18.4 OEExprOpts Namespace

Pattern matching in OEChem is always done using query molecules or query graphs. Non-query molecules, i.e. those that are derived directly from OEMolBase or OEMCMolBase , must be converted into a query molecule. Conversion into a query molecule is controlled using the values in the OEExprOpts namespace . Expression options can either be specified in the constructor for an OEQMol , or using the convenience constructors in pattern matching classes (OESubSearch , OEMCSSearch , and OECliqueSearch ) which take expression options as as arguments.

Figure 18.9 shows an example where maximum common substructure search is performed using the OEExprOpts_DefaultAtoms and OEExprOpts_DefaultBonds options.

Figure 18.9: Example of maximum common substructure search with DefaultAtoms and DefaultBonds
 
1591

The OEExprOpts_DefaultAtoms option means that two atoms are considered to be equivalent i.e. they can be mapped to each other if they have the same atomic number, aromaticity, and formal charge. The OEExprOpts_DefaultBonds option means that two bonds can be mapped to each other if they have the same bond order and aromaticity.

 1 #!/usr/bin/env python
 2
 3 from openeye.oechem import *
 4 import os,sys
 5
 6 pattern = OEGraphMol()
 7 target  = OEGraphMol()
 8 OEParseSmiles(pattern, "c1(cc(nc2c1C(CCC2)Cl)CCl)O")
 9 OEParseSmiles(target,  "c1(c2c(nc(n1)CF)COC=C2)N")
10
11 atomexpr = OEExprOpts_DefaultAtoms           #
12 bondexpr = OEExprOpts_DefaultBonds           #
13
14 patternQ = OEQMol(pattern)
15 # generate query with atom and bond expression options
16 patternQ.BuildExpressions(atomexpr,bondexpr) #
17 mcss = OEMCSSearch(patternQ)
18
19 unique = True
20 count  = 1
21 # loop over matches
22 for match in mcss.Match(target,unique):
23     sys.stdout.write("\nMatch %d :" % count)
24     sys.stdout.write("\nNumber of matched atoms: %d " % match.NumAtoms())
25     sys.stdout.write("\nNumber of matched bonds: %d " % match.NumBonds())
26     # create match subgraph
27     m = OEGraphMol()
28     OESubsetMol(m,match,True)
29     smi = OECreateCanSmiString(m)
30     sys.stdout.write("\nmatch smiles = %s \n" % smi)
31     count += 1

Listing:18.5 MCSS with atom and bond expression

The best way to understand how various atom and bond expressions influence the pattern matching is to change the atom (line 11) and bond expressions (line 12) in Listing and compare the obtained matches.

After constructing the pattern molecule, the OEQMolBase.BuildExpressions  (line 16) defines the level of atom and bond matching between the pattern molecule and any target molecule.

By modifying the atom and bond expression options, very diverse pattern matching can be performed.
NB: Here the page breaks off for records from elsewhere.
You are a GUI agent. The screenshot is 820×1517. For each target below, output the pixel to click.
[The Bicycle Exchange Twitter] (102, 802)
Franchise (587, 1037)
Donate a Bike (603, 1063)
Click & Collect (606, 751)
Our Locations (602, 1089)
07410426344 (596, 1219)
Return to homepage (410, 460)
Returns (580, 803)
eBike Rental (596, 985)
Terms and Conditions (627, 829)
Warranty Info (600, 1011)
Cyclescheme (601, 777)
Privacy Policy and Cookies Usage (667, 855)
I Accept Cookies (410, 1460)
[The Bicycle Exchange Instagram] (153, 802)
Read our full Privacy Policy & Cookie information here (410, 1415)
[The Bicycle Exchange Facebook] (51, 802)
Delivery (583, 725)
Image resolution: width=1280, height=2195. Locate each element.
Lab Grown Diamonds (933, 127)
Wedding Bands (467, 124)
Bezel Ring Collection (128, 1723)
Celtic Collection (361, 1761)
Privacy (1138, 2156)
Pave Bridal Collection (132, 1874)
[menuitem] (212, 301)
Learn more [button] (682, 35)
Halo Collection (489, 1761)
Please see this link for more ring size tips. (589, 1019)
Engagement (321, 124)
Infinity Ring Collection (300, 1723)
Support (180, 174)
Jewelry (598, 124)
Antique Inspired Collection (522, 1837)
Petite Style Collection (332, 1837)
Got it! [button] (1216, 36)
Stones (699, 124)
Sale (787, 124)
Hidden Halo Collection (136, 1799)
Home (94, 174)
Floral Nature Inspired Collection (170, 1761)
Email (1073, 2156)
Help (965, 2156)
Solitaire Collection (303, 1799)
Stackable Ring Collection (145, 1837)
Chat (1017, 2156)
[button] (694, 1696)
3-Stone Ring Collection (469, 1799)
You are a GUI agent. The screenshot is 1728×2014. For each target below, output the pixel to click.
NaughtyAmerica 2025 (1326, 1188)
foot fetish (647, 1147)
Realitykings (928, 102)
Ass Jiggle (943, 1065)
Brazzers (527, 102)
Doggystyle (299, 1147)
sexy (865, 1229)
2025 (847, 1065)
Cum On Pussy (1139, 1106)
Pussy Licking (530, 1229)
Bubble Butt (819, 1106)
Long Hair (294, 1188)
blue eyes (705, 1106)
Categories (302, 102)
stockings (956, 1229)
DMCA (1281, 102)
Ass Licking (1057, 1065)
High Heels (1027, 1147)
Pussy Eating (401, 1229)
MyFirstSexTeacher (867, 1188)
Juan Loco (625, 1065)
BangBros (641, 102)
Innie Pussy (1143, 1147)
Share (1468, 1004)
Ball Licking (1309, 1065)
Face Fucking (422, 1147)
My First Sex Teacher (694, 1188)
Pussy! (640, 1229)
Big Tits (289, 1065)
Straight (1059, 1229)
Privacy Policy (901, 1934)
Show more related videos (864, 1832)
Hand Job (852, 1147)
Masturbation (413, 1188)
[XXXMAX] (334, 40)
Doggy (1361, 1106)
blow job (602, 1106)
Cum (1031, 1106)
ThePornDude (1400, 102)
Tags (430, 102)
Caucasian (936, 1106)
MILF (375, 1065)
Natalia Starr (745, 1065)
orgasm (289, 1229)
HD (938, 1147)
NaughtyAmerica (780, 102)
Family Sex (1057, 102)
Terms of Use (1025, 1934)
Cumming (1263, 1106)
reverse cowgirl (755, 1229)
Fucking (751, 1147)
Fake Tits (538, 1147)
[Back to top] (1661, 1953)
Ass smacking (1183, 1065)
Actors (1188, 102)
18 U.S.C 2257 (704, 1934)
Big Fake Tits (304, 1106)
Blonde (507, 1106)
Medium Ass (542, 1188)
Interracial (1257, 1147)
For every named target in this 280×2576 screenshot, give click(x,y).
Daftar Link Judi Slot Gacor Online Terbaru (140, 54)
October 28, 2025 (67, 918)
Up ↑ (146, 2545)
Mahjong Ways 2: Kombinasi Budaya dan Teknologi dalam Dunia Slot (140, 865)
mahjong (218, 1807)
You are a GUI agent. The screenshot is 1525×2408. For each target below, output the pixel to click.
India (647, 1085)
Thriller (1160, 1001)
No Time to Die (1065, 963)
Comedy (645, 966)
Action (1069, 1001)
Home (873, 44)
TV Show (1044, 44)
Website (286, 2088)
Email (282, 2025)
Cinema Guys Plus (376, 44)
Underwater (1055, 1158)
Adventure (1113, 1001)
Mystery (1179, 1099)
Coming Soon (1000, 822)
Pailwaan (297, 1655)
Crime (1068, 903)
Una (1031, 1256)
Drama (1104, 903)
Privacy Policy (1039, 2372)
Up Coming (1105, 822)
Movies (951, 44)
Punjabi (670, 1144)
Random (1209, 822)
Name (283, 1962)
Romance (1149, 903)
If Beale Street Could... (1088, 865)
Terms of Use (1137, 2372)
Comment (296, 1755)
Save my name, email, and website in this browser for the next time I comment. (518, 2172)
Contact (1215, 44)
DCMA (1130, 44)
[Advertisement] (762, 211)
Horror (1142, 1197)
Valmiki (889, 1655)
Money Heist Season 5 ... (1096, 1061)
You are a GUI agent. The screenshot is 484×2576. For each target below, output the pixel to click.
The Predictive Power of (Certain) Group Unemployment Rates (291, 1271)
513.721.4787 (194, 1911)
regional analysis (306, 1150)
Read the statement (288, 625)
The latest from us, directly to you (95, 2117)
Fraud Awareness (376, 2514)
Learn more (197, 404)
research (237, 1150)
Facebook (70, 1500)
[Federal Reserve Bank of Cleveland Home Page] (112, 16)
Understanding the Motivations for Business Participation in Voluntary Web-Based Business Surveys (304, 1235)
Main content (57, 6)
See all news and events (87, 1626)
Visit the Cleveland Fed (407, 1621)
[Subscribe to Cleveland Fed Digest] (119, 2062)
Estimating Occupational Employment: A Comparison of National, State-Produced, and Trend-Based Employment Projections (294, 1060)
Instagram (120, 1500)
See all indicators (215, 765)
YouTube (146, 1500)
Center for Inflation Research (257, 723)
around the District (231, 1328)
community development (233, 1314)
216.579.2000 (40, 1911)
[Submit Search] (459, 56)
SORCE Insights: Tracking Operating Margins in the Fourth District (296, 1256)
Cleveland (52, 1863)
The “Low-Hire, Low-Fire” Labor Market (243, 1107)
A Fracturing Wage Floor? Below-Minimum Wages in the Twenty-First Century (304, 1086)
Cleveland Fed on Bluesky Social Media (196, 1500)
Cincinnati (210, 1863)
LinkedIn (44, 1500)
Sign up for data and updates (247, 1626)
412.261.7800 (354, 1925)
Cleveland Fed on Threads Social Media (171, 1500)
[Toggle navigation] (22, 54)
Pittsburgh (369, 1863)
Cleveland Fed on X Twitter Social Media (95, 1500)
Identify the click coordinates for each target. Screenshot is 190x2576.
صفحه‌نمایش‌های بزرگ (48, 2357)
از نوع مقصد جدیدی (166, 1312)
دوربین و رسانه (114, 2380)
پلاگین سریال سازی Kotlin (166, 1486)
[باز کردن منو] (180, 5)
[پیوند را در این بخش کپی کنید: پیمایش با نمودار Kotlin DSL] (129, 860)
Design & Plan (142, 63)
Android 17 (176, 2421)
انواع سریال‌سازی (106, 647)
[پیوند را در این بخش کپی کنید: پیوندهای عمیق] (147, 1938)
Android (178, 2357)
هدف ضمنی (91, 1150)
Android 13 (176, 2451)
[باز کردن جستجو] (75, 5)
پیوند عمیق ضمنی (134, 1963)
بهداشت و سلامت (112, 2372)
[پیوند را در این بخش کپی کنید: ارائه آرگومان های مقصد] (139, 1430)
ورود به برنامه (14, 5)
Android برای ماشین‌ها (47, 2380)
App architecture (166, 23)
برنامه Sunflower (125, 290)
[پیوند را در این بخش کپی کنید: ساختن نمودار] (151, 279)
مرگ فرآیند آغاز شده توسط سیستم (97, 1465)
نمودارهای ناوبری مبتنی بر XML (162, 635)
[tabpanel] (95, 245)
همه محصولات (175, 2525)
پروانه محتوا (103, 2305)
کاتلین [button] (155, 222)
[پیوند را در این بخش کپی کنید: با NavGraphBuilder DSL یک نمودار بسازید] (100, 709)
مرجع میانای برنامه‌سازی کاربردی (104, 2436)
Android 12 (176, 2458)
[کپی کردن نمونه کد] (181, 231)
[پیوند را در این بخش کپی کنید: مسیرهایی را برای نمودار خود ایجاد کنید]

Figure 18.10 - Figure 18.14 show several examples where maximum common substructure searches are performed for the same query and target molecules, but with various atom and bond expression options.

In the first example in Figure 18.10, the OEExprOpts_ExactAtoms expression option is used to give a higher degree of discrimination of the equivalence of atoms, i.e. atoms can only be mapped to each other if they have the same degree, number of hydrogens, chirality, mass, and ring membership in addition to the requirements of the OEExprOpts_DefaultAtoms option.

Figure 18.10: ExactAtoms and DefaultBonds
 
1619

Figure 18.11 - Figure 18.14 show examples where the discrimination capability of the OEExprOpts_DefaultAtoms is decreased by adding various modifiers. For example, using the OEExprOpts_EqAromatic modifier, atoms in any aromatic ring systems are considered equivalent. As a result, the pyridine and pyrimidine ring can be mapped to each other in Figure 18.11. Similarly, OEExprOpts_EqHalogen (Figure 18.12) and OEExprOpts_EqONS (Figure 18.13) define equivalency between halogen atoms and oxygen-nitrogen-sulfur atoms, respectively. Using OEExprOpts_EqCAliphaticONS (Figure 18.14) an aliphatic query carbon atom is considered equivalent to any oxygen, nitrogen, or sulphur atom.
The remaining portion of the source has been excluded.